D10 v=207, a=3.1, s=700 — find u.

3 marks

Model Answer

207² = u² + 2×3.1×700
42,849 = u² + 4,340
u² = 38,509
u = 196.2 m/s

3 marks

D11 v=607, a=2.1, s=900 — find u.

3 marks

Model Answer

607² = u² + 2×2.1×900
368,449 = u² + 3,780
u² = 364,669
u = 603.9 m/s

3 marks

D12 v=560, a=1.8, s=1,600 — find u.

3 marks

Model Answer

560² = u² + 2×1.8×1,600
313,600 = u² + 5,760
u² = 307,840
u = 554.8 m/s

3 marks

Finding acceleration — pp.29–30

D13 v=560, u=352, s=28 — find a.

3 marks

Model Answer

v²−u² = 560²−352² = 313,600−123,904 = 189,696
2as = 189,696 → a = 189,696/(2×28) = 3,387.4 m/s²

3 marks

D14 v=28.3, u=15.1, s=0.7 — find a.

3 marks

Model Answer

v²−u² = 800.89−228.01 = 572.88
a = 572.88/(2×0.7) = 572.88/1.4 = 409.2 m/s²

3 marks

D15 v=1,560, u=1,550, s=145 — find a.

3 marks

Model Answer

v²−u² = 2,433,600−2,402,500 = 31,100
a = 31,100/(2×145) = 31,100/290 = 107.2 m/s²

3 marks

D16 v=63, u=12, s=125 — find a.

3 marks

Model Answer

v²−u² = 3,969−144 = 3,825
a = 3,825/250 = 15.3 m/s²

3 marks

D17 v=15.9, u=1.8, s=35 — find a.

3 marks

Model Answer

v²−u² = 252.81−3.24 = 249.57
a = 249.57/70 = 3.57 m/s²

3 marks

D18 v=110, u=105, s=13 — find a.

3 marks

Model Answer

v²−u² = 12,100−11,025 = 1,075
a = 1,075/26 = 41.35 m/s²

3 marks

Finding displacement — pp.30

D19 u=2, v=3, a=0.25 — find s.

3 marks

Model Answer

9 = 4 + 0.5s → s = 5/0.5 = 10 m

3 marks

D20 u=6, v=30, a=4 — find s.

3 marks

Model Answer

900 = 36 + 8s → s = 864/8 = 108 m

3 marks

D21 u=20, v=300, a=18 — find s.

3 marks

Model Answer

90,000 = 400 + 36s → s = 89,600/36 = 2,488.9 m

3 marks

Section E — Deceleration — pp.30

E22 v=20, u=30, s=5 — find a (deceleration).

3 marks

Model Answer

v²−u² = 400−900 = −500
a = −500/(2×5) = −50 m/s²

3 marks

E23 u=4, v=3, a=−0.25 — find s.

3 marks

Model Answer

9 = 16 + 2×(−0.25)×s = 16 − 0.5s
0.5s = 7 → s = 14 m

3 marks

E24 u=400, a=−14.8, s=240 — find v.

3 marks

Model Answer

v² = 160,000 + 2×(−14.8)×240 = 160,000 − 7,104 = 152,896
v = 391.0 m/s

3 marks

E25 v=207, a=−3.1, s=700 — find u.

3 marks

Model Answer

207² = u² + 2×(−3.1)×700
42,849 = u² − 4,340
u² = 47,189
u = 217.2 m/s

3 marks

E26 u=98, v=15.9, s=35 — find a.

3 marks

Model Answer

v²−u² = 252.81−9,604 = −9,351.19
a = −9,351.19/70 = −133.6 m/s²

3 marks

When u = 0 or v = 0 — pp.30–31

F27 Object from rest (u=0) to 5m/s, a=0.9m/s². Find s.

3 marks

Model Answer

v² = u² + 2as → 25 = 0 + 1.8s → s = 25/1.8 = 13.89 m

3 marks

F28 From rest (u=0), a=5m/s², s=15m.
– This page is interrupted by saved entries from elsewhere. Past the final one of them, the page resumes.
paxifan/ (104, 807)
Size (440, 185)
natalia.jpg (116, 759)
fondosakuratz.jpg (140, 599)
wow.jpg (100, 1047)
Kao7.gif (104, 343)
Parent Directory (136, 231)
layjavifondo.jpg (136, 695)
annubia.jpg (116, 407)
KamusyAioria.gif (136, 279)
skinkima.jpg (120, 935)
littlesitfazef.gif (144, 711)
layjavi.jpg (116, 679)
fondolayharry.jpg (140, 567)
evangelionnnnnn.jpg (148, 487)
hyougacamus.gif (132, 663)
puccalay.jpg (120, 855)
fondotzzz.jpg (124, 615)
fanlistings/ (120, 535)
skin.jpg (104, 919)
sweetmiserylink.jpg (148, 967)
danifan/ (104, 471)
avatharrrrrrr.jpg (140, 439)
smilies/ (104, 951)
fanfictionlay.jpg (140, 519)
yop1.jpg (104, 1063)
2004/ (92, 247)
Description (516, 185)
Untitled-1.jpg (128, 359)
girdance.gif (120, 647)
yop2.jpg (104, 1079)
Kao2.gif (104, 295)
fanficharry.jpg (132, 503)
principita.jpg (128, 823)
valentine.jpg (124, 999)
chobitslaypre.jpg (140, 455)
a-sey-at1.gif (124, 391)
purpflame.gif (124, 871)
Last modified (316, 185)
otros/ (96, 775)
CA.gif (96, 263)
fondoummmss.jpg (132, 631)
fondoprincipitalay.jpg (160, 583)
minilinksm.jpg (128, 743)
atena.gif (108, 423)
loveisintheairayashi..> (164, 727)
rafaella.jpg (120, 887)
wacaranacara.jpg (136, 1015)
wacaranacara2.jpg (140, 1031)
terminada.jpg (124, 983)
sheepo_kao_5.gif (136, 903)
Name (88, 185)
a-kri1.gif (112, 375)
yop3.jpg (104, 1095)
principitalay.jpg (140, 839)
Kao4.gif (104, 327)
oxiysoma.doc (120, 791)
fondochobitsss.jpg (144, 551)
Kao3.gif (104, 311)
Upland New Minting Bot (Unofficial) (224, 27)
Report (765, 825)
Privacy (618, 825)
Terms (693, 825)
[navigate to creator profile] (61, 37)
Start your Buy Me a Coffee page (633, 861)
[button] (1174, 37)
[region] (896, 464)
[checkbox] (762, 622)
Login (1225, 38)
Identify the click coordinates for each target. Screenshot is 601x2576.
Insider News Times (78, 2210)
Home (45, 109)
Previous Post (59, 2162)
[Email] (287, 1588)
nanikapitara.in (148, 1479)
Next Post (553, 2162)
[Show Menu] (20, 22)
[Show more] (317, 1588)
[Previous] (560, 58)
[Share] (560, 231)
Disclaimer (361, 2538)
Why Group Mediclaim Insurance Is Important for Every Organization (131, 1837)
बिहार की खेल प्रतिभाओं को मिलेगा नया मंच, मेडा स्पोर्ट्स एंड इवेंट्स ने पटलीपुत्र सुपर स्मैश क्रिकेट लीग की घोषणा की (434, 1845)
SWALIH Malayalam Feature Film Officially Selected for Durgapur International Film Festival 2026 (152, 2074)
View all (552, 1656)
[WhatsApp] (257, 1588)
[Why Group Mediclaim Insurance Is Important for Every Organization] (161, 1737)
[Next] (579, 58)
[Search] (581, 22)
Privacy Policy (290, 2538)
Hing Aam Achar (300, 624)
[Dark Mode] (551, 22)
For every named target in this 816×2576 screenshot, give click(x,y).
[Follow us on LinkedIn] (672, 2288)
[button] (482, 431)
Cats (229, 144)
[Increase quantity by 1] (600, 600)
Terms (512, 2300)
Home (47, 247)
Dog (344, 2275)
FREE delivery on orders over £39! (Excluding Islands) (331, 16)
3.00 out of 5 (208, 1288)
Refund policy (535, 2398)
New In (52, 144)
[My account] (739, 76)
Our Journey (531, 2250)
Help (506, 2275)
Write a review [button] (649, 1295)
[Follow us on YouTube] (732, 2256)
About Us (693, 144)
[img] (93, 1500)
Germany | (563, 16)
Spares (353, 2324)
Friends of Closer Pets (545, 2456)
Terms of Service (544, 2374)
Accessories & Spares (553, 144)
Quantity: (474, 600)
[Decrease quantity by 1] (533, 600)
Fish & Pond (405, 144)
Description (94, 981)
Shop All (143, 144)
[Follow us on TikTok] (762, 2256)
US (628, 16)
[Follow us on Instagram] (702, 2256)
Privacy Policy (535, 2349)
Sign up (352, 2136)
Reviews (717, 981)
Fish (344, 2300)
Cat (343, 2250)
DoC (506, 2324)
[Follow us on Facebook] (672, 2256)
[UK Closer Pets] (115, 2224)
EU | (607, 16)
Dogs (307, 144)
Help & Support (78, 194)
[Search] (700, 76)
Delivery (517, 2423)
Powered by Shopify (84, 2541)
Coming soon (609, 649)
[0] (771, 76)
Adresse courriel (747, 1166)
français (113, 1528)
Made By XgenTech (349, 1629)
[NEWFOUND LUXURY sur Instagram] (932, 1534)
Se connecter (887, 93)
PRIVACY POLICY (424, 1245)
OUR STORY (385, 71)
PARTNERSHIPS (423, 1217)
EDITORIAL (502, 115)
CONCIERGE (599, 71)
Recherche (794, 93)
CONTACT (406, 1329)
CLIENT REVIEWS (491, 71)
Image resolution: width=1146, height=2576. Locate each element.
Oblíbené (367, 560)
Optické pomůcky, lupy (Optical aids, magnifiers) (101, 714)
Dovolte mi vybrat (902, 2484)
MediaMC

Find v.

3 marks

Model Answer

v² = 0 + 2×5×15 = 150
v = √150 = 12.25 m/s

3 marks

F29 From rest (u=0) to 165m/s over 30m. Find a.

3 marks

Model Answer

165² = 0 + 2a×30
27,225 = 60a → a = 453.75 m/s²

3 marks

F30 Object stops (v=0), a=−20m/s², s=60m. Find u.

3 marks

Model Answer

0 = u² + 2×(−20)×60 = u² − 2,400
u² = 2,400 → u = 49.0 m/s

3 marks

F31 Car at 35m/s stops (v=0) over 10.2m. Find acceleration.

3 marks

Model Answer

0 = 35² + 2a×10.2
0 = 1,225 + 20.4a
a = −1,225/20.4 = −60.05 m/s²

3 marks

F32 Stone at 1.3m/s hits ground (v=0), a=−135m/s². Find distance into ground.

3 marks

Model Answer

0 = 1.3² + 2×(−135)×s = 1.69 − 270s
270s = 1.69
s = 0.00626 m ≈ 6.3 mm

3 marks

📚 Section C — Finding Final Velocity v

Substitute into v² = u² + 2as and solve for v:

v² = u² + 2as   →   v = √(u² + 2as)

Always square-root the result at the end. Check: if v² is negative, recheck your signs.

📚 Sections D & Finding a and s

Rearrange for the unknown variable before substituting:

Find u: u² = v² − 2as   →   u = √(v² − 2as)

Find a: a = (v² − u²) / (2s)

Find s: s = (v² − u²) / (2a)

📚 Section E — Deceleration Cases

When an object is slowing down, acceleration is negative. Substitute the negative value directly into the equation:

v² = u² + 2as   with a = −ve number

If final velocity (v) is less than initial velocity (u), the result for a will be negative — this confirms deceleration.

📚 Section F — Starting from Rest or Stopping

u = 0 (starts from rest)v² = 0 + 2as = 2as → v = √(2as) or s = v² / (2a)

v = 0 (comes to a stop)0 = u² + 2as → u² = −2as → u = √(−2as)

For v = 0 with deceleration: a is negative, so −2as is positive — the square root works.